Sipeed Maix Amigo Brings Two Cameras, Touchscreen, and More in a $39 RISC-V-Powered Handheld Dev Kit

With a 400MHz dual-core RISC-V core and a Kendryte deep learning accelerator, this low-cost handheld gadget targets edge AI projects.

Seeed Studio has opened pre-order for a low-cost, all-in-one edge artificial intelligence (edge AI) and computer vision (CV) development unit, built atop the free and open source RISC-V instruction set architecture: the Sipeed Maix Amigo.

Sipeed has been releasing devices based on RISC-V cores at a rapid pace: Earlier this year the company launched the MaixCube all-in-one MicroPython development board, before that the MAIX Nano M.2-form-factor machine learning accelerator, and earlier still the Longan Nano and the original MAIX family. Its latest launch, though, really piles on the features by adding in not only a display but dual cameras, microphone, speaker, and on-board battery for truly untethered use.

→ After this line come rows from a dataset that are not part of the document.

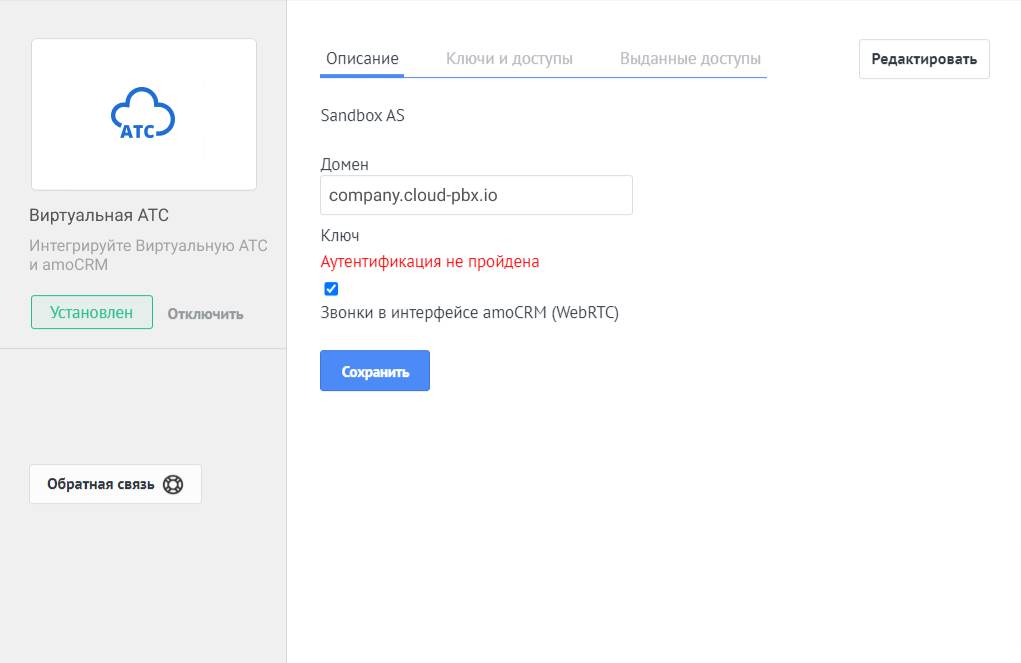Go to the Выданные доступы tab
Screen dimensions: 1021x663
pos(690,59)

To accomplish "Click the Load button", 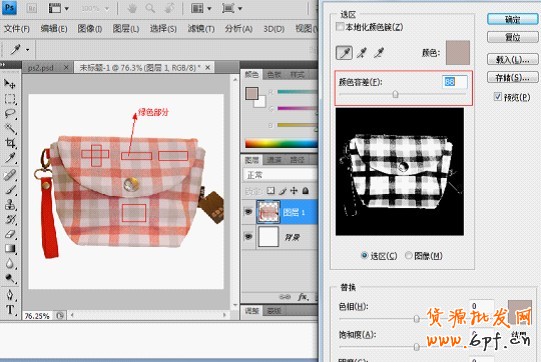I will click(512, 59).
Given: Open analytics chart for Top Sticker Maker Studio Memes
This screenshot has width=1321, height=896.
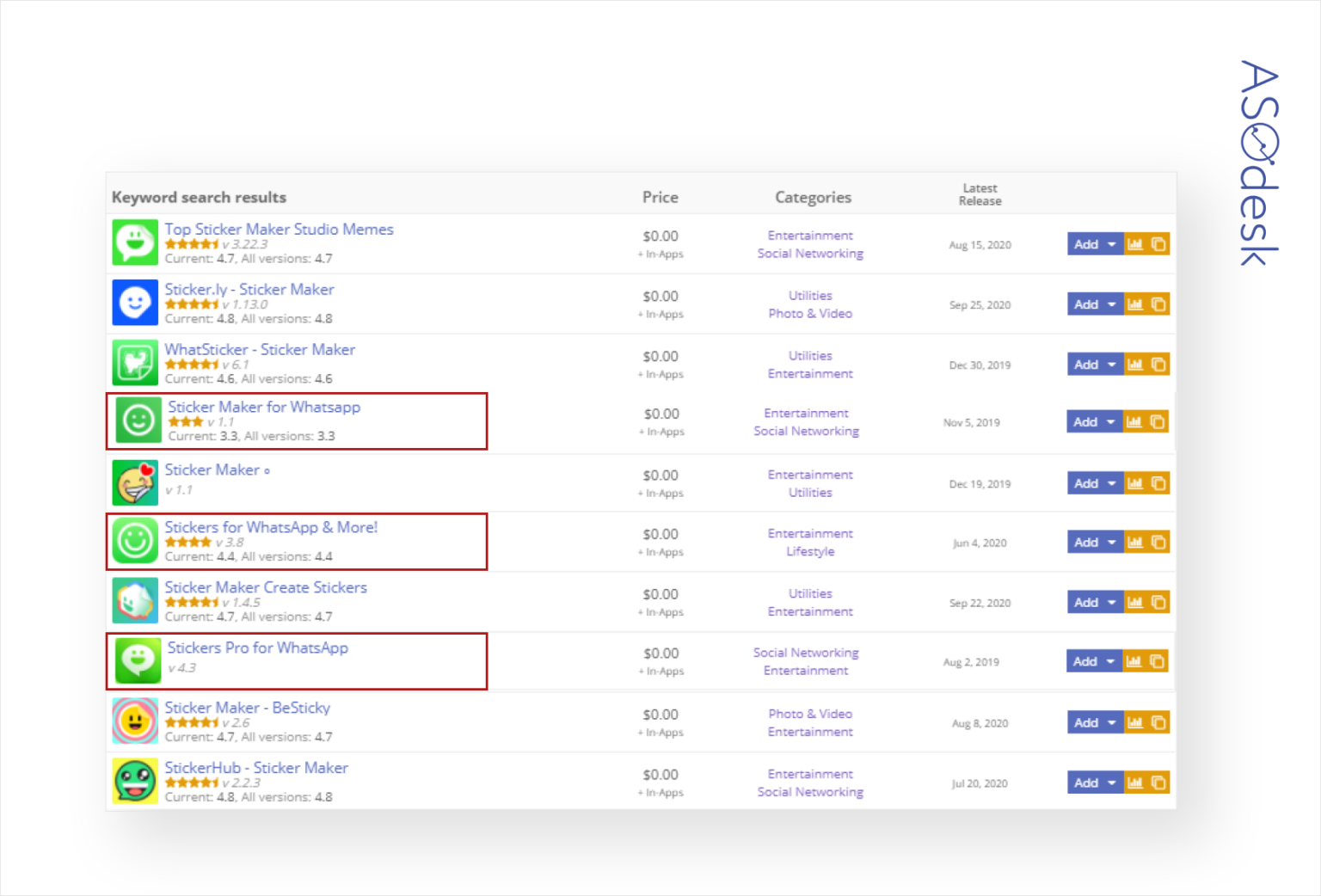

The Maix Amigo is built around a Kendryte system-on-chip featuring a 400MHz — overclockable to 500MHz — RV64GC 64-bit dual-core RISC-V CPU with 8MB of static RAM (SRAM) and 16MB of flash memory, with a microSD slot for up to 128GB of additional storage. The front of the device is dominated by a 3.5" 320x480 capacitive touchscreen display and a VGA-resolution GC0328 camera capable of 30 frames per second; the rear, meanwhile, uses an OV7740 camera sensor with the same resolution but support for 60 frames per second.

Internally, the development board includes a 520mAh lithium battery which charges via a USB Type-C interface, there's an accelerometer, microphone, speaker with optional support for a larger external speaker, and a user-controllable RGB LED. Additional controls are available via a "game pad" controller plus three buttons to the opposite side, with expansion available via three SPMOD interfaces, three Grove connectors, or a USB Type-C On-The-Go (OTG) port.

On the software side, the Maix Amigo includes support for a custom MicroPython port dubbed MaixPy, PlatformIO, and the Arduino IDE, with examples provided in C and Python. Sipeed claims the board is ideally suited to edge AI and computer vision projects, including image classification, object detection, facial recognition, and speech recognition.

The Sipeed Maix Amigo is now available to pre-order, ahead of an August 27th launch date on Seeed Studio's store, priced at an impressively keen $39.